◆第17回三島賞受賞作−平成16年−

矢作俊彦「ららら科學の子」 文芸春秋刊 (平成15・9)



◆受賞作・冒頭

     1

 こうして彼は、新幹線“こだま”で日本に帰った。東京駅で降りると、何より先に公衆電話を探した。
 誰でもいい、誰かと話したかった。松崎のバスターミナルで買った西伊豆観光の紙袋を足のあいだに挟んで、電話の前に立った。伊豆で見た電話機は黄緑だったが、ここに並んでいるものはずっと小さく、品のいいグレーだった。まるでヨーロッパみたいだと彼は思った。もちろん、ヨーロッパなど一度も行ったことはなかった。ヨーロッパとたとえて、具体的に思い浮かぶものも、今はもう何ひとつなかった。彼は鼻を鳴らした。
 三島駅で買ったテレホンカードを出した。カードの使い方は、蛇頭に教えられていた。
 さて誰にかけるか、どちらにしろ相手は三人しかいなかった。電話帳は何十年も前に焼き捨ててしまった。暗記していた十いくつかの番号を、ときどき思い出し思い出し、忘れないよう頭のなかで復唱してきた。その記憶もひとつ消えふたつ消え、今は三つしか残っていない。
 カードを入れ、最初のひとつを指でなぞった。自宅の番号だ。やはり通じない。東京まで行けば変わるかと思ったが、同じことだ。受話器には音もない。何か間違えたのだろうか。溶けた鉛のような冷や汗が、背中をとろりと伝った。思わずあたりをうかがった。




◆候補作

いしいしんじ「プラネタリウムのふたご」
安達千夏「おはなしの日」
嶽本野ばら「ロリヰタ。」
鹿島田真希「白バラ四姉妹殺人事件」




◆選評(抜粋)

筒井康隆
 矢作俊彦「ららら科學の子」は、ハードボイルド時代からの文章のキレや情熱はいささかも衰えてはいず、静かに感情を昂ぶらせる場面の技巧はますます冴え、「この年齢になると、自分の癖ほど怖いものはないや」という科白が書ける年輪の厚みが加わっている。(中略)「気分はもう戦争」以来のファンである小生にとって彼の受賞は、あまりにも遅きに失した嫌いがあるとは言え、まことに喜ばしい。

宮本輝
 今回、ほぼ満場一致という形で受賞作となった『ららら科學の子』の行間のあちこち、さりげない一行、もしくは数行に、短い期間における矢作俊彦氏の作家としての見事な発酵を見て感慨深かった。(中略)なによりも小説として面白い。深読みは、あとからついてくる。そのことを改めて思い知らさせる作品だと思う。

高樹のぶ子
『ららら科學の子』は文句なく面白いし、他の候補作の中に置けば持ち重りは一番だ。
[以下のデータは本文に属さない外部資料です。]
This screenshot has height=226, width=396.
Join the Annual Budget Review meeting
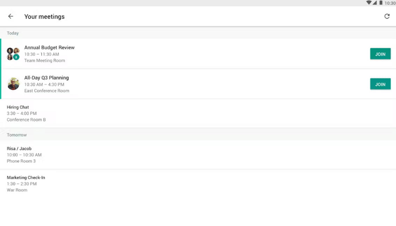(x=380, y=54)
(中略)若い人たちがこんなオジさんたちの三十年をどう思うか、知りたい。バカじゃん、と言われたら、そうですね、と素直に笑えるけれど、カッコイイ、と言われたら立つ瀬がない。そう、この作品の最後が私には気に入らない。カッコ良すぎる。金にまみれ快楽に汚れ、三十年の人生の空白を後悔し、小市民の切れっ端となり果てて死んでいって貰いたかった。

福田和也
『ららら科學の子』矢作俊彦。現代日本文学の一方の巨匠と呼ぶべき筆者を、候補とする事への違和感を表明する委員もおり、私もこの作者にたいして「選考」という立場で臨む事への畏れがあった。作品自体は、チャンドラー流のハードボイルド小説を文明批評の手法に転化してきた著者の集大成とすべき作品であり、近年の日本文学の成果であろう。受賞を機として、より多くの読者が、本作を手に取ることを願っている。

島田雅彦
全体として矢作氏の独壇場たるハードボイルドの筆致でクールにまとめられているが、そこに七〇年代へのノスタルジーと現代日本への社会批評を交差させることで、独特の遠近感を醸すことに成功している。タイトルと設定を発想した時点で、社会批評をエンターテイメントにするこの試みは成功を約束されていた。きっと七〇年代と現代のディスコミュニケーションもジェネレーションが違う者同士の互いへの無関心によって、実際にはさしたる問題にはならないのであろう。